### [Lesetext]
Unser Kolumnist findet, dass Shia LaBeouf ein guter Schauspieler ist. Und muss sich daher sehr oft erklären.

Shia LaBeouf leidet unter einem ähnlichen Problem wie Ben Affleck: Sie beide können sehr wohl sehr gut schauspielern, doch der breiten Masse wurden sie primär durch ihre öffentlichen Eskapaden und einige Filme bekannt, in denen sie nicht gerade ihr mimisches Potential voll entfaltet haben. Das führt dazu, dass ihre Namen bei einigen Gelegenheitszuschauerinnen und Gelegenheitszuschauern sowie bei manchen Filmfans verbrannt sind. Während sich Ben Affleck durch seine eigenen Regiearbeiten und «Gone Girl» vorübergehend aus diesem Tief einer öffentlichen Wahrnehmung arbeiten konnte, hinkt Shia LaBeouf seinem älteren Kollegen etwas hinterher.

Was Shia LaBeouf und Ben Affleck ebenfalls eint? Ich habe einen leichten "Beschützerdrang" ihnen gegenüber. Als Freund der frühen Affleck-Filme sowie seines wenig gesehenen Dramas «Die Hollywood-Verschwörung» habe ich Ben Affleck gegenüber seinen schärfsten Kritikern verteidigt, noch bevor Filme wie «The Town» es leichter und populärer gemacht haben, "Armer Ben, der kann doch was!" zu sagen. Und so verhält es sich auch mit Shia LaBeouf: Erstmals fiel er mir mit «Eben ein Stevens» auf. Die Disney-Serie war der erste Schub von LaBeoufs Durchbruch und zeigt LaBeouf als räudigen, faulen Teenager, der aus seiner braven, perfekten Familie heraussticht, dem LaBeouf aber einen goldigen Kern mitgibt.

2003 folgte «Das Geheimnis von Green Lake», in dem er seine schauspielerischen Muskeln noch stärker hat spielen lassen dürfen: In der Verfilmung eines in den USA sehr beliebten Kinderbuches spielt Shia LaBeouf einen zu Unrecht in ein Besserungslager gesteckten Jugendlichen, der sich mit weiteren "Sträflingen" anfreundet und in deren, seiner eigenen und der Vergangenheit der dubiosen Campleiter herumstochert. Der Film ist eine kuriose Mischung aus Tonalitäten und Hauptdarsteller Shia LaBeouf bringt sie behände zusammen. Zwei Jahre später übernahm Shia LaBeouf die Hauptrolle in «Das größte Spiel eines Lebens», einem humorvoll angehauchten Disney-Sport-Historiendrama, in dem er mit Charme und ausdifferenziertem Spiel an den Stoff herantritt. Und 2007 schien Shia LaBeouf kurzzeitig auf dem richtigen Weg zu sein, sein Publikum auszubauen:

Denn nach Nebenrollen in solchen Big-Budget-Filmen wie «I, Robot» und «Constantine» hatte Shia LaBeouf mit «Disturbia» seine erste Hauptrolle in einem an ältere Teenager und junge Erwachsene gerichteten Popcorn-Streifen. Die an «Das Fenster zum Hof» angelehnte Steven-Spielberg-Produktion ist eine Mixtur aus Teenie-Romanze und Thriller und war für mich der zweite Schub in Shia LaBeoufs Karriererakete. Ich finde ihn dort sehr glaubhaft als eigentlich unauffälliger Teenager, der durch den Tod seines Vaters aus der Bahn gerät, sich in die neue Nachbarin verliebt und seltsame Theorien über die weitere Nachbarschaft aufstellt und letztlich um sein Leben bangen muss.

### [Ausgelesene Einträge]
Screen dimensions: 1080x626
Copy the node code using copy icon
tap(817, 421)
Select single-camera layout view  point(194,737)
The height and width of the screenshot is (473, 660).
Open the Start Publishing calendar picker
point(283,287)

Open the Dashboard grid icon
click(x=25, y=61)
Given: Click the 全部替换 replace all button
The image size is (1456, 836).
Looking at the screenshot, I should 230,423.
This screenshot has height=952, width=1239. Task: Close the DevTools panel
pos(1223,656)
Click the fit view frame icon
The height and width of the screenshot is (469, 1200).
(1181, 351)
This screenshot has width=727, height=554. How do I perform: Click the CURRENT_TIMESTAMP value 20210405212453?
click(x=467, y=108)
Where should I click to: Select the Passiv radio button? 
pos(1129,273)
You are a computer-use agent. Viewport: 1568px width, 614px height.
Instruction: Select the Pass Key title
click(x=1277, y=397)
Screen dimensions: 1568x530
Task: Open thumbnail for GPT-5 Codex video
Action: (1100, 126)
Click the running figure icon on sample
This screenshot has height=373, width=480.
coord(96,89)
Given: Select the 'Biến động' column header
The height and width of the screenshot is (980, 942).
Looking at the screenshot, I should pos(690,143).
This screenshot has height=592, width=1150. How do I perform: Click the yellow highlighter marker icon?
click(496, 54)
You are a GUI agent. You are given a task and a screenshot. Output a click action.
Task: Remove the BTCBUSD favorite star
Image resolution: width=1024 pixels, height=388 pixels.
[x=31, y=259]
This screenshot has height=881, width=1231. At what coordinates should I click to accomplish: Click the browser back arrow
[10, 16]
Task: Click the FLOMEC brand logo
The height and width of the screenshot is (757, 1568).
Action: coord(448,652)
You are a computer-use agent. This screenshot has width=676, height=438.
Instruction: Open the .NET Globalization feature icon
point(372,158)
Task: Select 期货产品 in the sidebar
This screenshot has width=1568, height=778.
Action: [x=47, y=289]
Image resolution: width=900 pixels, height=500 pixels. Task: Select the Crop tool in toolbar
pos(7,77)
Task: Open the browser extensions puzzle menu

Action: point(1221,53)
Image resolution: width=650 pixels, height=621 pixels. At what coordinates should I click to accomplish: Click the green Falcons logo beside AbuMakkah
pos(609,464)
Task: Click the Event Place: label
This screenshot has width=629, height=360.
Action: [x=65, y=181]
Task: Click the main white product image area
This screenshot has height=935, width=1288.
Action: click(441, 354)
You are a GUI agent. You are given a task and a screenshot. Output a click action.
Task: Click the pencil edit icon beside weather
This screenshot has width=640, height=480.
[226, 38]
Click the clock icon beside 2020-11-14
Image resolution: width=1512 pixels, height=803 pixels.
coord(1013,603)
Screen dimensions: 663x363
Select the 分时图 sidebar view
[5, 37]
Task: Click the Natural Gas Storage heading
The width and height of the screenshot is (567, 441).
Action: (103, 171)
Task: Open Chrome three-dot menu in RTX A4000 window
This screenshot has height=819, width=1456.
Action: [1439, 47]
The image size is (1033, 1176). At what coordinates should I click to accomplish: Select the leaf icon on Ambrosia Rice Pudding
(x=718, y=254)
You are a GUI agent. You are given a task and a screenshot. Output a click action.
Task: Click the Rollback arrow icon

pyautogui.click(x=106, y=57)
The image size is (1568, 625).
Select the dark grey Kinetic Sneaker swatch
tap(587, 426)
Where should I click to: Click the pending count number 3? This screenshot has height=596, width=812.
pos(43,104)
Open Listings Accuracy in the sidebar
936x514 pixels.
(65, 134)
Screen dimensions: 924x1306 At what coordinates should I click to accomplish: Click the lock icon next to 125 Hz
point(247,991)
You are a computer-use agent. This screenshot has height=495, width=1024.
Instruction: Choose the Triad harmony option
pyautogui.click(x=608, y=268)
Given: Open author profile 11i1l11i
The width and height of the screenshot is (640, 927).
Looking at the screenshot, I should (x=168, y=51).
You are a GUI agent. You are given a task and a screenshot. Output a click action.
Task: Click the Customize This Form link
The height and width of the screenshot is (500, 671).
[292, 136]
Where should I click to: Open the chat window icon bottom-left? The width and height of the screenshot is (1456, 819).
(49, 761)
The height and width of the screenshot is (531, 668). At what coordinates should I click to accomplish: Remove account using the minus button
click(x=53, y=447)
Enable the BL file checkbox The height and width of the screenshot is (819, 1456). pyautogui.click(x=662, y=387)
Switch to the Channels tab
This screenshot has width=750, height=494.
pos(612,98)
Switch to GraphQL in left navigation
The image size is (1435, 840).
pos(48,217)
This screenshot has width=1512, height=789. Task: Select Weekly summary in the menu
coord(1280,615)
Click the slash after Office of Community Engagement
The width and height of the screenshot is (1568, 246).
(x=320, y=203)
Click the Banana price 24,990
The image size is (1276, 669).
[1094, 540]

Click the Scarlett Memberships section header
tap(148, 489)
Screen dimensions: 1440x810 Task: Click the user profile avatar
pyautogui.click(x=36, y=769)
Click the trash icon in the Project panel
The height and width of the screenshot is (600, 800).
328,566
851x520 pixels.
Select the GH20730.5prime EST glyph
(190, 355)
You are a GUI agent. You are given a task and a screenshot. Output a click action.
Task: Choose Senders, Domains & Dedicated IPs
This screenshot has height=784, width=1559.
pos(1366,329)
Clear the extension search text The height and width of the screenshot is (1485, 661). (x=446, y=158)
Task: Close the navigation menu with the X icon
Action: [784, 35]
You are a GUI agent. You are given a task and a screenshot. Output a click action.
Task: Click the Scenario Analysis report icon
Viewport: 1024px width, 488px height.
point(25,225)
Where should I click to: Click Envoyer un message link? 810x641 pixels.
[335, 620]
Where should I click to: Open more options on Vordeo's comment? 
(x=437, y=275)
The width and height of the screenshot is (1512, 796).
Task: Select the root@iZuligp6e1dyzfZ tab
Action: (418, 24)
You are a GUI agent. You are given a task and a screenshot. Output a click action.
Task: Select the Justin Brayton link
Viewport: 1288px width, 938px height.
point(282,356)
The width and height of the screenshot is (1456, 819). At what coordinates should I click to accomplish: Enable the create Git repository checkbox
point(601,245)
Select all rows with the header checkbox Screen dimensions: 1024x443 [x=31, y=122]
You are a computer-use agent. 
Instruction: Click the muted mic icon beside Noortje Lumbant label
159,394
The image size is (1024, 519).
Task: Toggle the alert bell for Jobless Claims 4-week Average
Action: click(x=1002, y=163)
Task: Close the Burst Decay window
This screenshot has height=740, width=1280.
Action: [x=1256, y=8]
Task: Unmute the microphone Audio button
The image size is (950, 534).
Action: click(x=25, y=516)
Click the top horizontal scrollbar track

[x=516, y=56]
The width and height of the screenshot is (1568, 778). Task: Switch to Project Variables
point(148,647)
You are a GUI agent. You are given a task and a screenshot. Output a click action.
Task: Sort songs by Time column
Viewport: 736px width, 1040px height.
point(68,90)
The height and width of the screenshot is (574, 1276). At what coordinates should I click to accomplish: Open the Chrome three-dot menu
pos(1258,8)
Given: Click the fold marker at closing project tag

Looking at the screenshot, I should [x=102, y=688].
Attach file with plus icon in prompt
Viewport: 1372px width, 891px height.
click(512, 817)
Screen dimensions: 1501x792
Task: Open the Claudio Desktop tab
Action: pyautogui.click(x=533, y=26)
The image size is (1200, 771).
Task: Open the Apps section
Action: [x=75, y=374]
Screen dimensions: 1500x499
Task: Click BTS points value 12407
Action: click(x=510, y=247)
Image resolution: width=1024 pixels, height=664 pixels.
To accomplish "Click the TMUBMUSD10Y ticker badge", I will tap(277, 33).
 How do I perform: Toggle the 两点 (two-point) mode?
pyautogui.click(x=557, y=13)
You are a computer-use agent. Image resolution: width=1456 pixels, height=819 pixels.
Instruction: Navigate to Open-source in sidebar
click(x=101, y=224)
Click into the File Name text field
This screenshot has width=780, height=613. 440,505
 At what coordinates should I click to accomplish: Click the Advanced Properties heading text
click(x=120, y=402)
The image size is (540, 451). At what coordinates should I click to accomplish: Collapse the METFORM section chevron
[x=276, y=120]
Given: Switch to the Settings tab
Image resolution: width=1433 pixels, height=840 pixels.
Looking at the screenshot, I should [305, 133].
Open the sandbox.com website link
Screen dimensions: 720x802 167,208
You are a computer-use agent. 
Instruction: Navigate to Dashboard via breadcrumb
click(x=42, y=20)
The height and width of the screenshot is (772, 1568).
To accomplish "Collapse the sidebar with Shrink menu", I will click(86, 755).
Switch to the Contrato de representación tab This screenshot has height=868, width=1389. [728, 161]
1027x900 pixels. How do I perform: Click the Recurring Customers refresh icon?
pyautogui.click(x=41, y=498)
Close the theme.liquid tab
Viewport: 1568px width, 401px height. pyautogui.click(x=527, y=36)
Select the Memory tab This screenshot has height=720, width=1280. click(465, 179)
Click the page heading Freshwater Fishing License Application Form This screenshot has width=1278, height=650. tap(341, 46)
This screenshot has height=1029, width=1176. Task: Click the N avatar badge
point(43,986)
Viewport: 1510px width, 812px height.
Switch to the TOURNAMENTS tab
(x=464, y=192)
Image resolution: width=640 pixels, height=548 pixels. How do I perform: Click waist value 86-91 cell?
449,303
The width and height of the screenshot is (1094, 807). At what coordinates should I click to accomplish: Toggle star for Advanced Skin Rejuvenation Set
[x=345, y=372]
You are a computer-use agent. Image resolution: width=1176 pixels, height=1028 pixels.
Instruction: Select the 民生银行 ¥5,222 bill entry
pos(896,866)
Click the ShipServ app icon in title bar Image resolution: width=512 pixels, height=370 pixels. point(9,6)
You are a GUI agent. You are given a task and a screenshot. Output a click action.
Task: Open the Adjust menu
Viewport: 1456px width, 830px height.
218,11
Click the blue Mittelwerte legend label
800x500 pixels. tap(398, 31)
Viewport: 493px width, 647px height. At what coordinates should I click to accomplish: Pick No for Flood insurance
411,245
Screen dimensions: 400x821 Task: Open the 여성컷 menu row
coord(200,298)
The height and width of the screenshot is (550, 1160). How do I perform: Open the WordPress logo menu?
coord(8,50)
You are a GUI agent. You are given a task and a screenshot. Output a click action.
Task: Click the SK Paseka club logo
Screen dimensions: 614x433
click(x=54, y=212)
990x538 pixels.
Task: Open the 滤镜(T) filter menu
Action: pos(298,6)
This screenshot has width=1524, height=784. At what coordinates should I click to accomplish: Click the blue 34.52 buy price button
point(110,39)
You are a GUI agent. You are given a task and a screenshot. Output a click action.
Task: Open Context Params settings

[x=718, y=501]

### [Zu lösende Aufgaben]
A – Durch welche Serie wurde der Kolumnist laut dem Text über Shia LaBeouf erstmals auf den Schauspieler aufmerksam?
B – Führe den Text über Shia LaBeouf im Anschluss an seinen letzten Satz fort.

### [Endgültige Antworten]
A – Durch die Disney-Serie «Eben ein Stevens».

B –
Doch 2007 sollte Shia LaBeoufs Ruhm aus einem anderen Grund massiv an Größe gewinnen. Durch Michael Bays «Transformers». Dieser Film, seine ersten zwei Fortsetzungen, «Indiana Jones und das Königreich des Kristallschädels» und die «Wall Street»-Fortsetzung «Wall Street: Geld schläft nicht» lösten einen vier Jahre langen Tanz auf dem Häme-Parkett aus. Shia LaBeouf wurde fehlbesetzt, von seinen Regisseuren und Produzenten überhyped, so dass sich die Fanbase hinter diesen Marken gegen ihn auflehnte und er hatte zudem mit einem Wust an groß erwarteten, aber auch laut verrissenen Projekten zu kämpfen. Bis sich bei vielen Leuten der Eindruck festsetzte, dass er als gemeinsamer Nenner dieser Filme auch das diese Filme einende Problem sein müsste.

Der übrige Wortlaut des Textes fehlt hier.